Work request: When you spot the word "label" in a line of the data below, copy that line.

The records:
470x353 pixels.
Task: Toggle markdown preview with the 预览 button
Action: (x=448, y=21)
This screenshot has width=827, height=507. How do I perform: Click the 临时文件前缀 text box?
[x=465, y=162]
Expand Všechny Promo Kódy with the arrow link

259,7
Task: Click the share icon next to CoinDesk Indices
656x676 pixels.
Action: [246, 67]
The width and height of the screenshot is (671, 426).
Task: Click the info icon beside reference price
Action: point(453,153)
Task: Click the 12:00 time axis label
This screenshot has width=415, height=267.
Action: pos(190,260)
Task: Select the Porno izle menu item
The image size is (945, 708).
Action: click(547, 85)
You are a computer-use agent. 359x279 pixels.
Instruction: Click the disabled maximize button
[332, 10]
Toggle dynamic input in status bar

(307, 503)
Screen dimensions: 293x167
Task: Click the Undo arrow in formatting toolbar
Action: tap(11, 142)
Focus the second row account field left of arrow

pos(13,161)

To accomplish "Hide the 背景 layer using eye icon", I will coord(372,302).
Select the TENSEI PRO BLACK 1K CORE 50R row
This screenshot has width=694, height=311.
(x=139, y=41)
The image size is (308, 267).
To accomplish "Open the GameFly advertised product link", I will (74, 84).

* * *

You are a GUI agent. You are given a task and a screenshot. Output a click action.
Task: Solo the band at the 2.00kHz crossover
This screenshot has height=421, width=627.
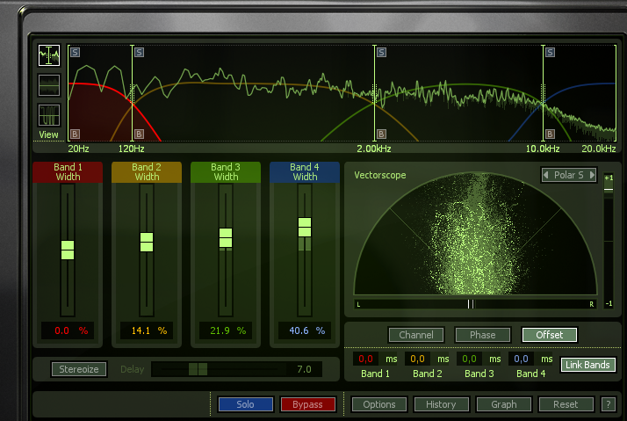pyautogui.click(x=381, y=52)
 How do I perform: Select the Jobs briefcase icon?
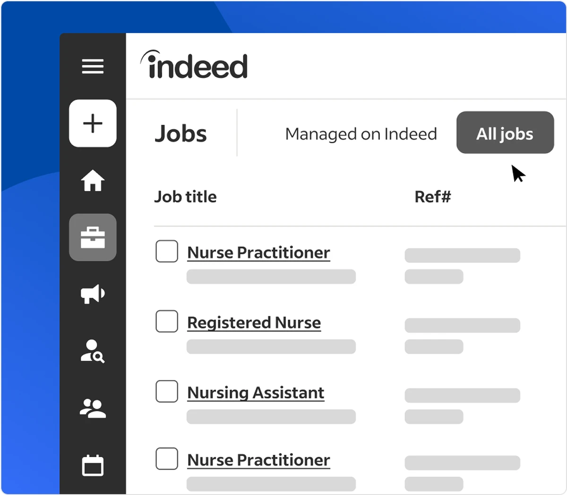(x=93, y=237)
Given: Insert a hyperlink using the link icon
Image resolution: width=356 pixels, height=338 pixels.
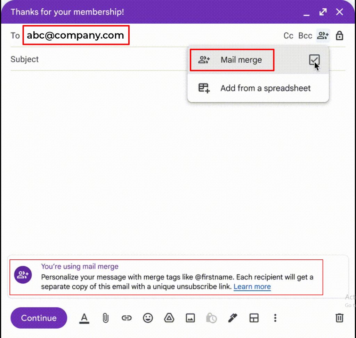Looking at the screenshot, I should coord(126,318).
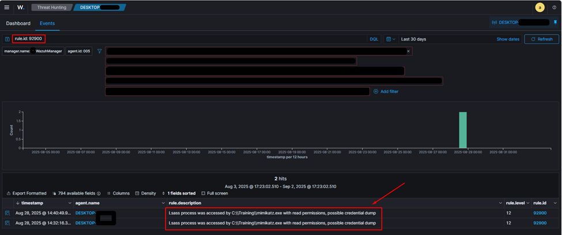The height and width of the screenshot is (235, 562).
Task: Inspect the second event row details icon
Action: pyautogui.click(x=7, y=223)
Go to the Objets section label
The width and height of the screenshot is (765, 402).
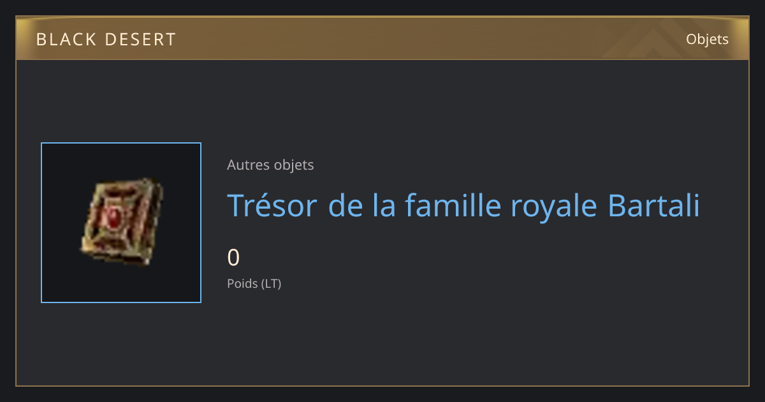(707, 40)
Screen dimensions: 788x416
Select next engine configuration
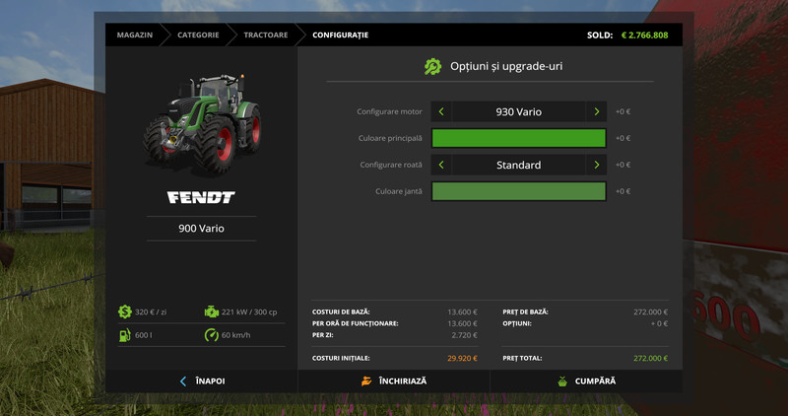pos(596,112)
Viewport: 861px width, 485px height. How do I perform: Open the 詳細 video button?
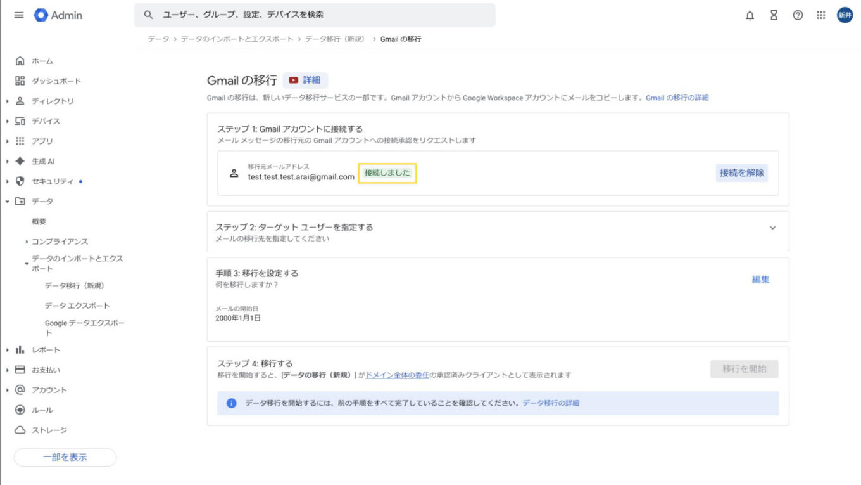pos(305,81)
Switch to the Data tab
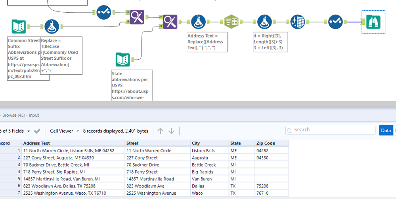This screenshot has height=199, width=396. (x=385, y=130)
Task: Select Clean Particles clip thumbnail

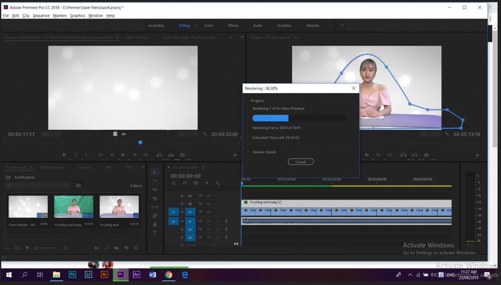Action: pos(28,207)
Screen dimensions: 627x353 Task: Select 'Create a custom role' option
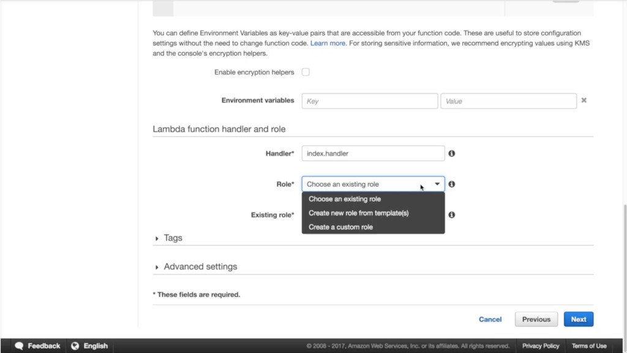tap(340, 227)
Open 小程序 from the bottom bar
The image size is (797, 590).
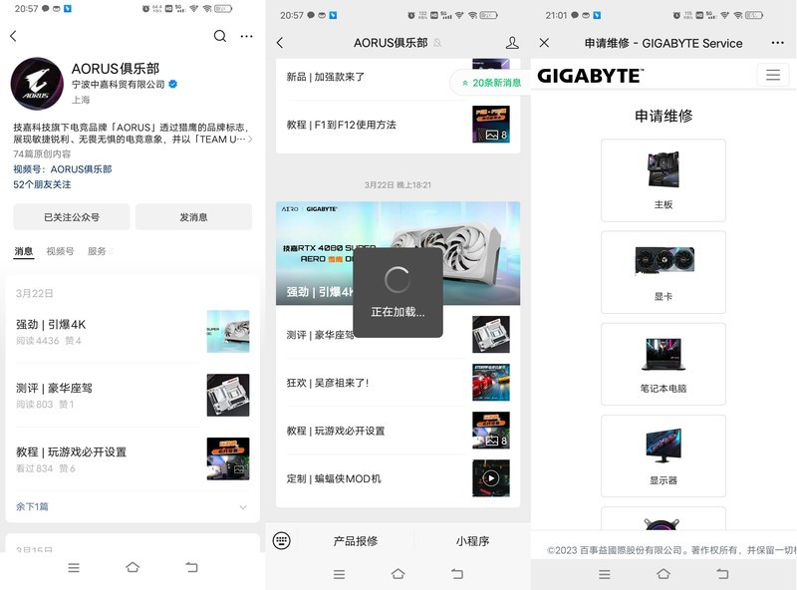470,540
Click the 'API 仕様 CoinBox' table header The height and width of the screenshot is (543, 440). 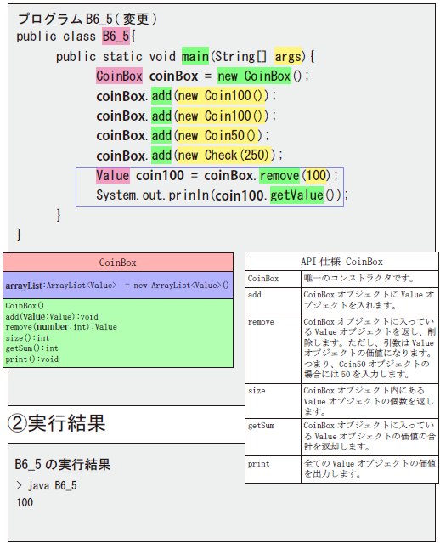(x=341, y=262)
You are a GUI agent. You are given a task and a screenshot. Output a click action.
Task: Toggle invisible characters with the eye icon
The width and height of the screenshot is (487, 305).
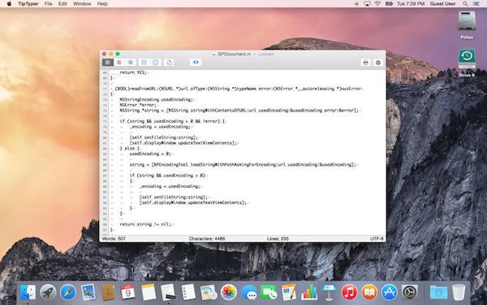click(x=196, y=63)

...

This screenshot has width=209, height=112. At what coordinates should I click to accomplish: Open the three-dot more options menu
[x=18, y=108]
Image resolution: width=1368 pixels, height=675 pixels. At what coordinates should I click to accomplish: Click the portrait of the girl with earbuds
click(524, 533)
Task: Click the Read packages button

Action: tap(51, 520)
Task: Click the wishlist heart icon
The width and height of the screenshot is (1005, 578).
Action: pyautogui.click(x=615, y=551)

Output below:
Task: Click the 12:00 time axis label
Go to the Objets section label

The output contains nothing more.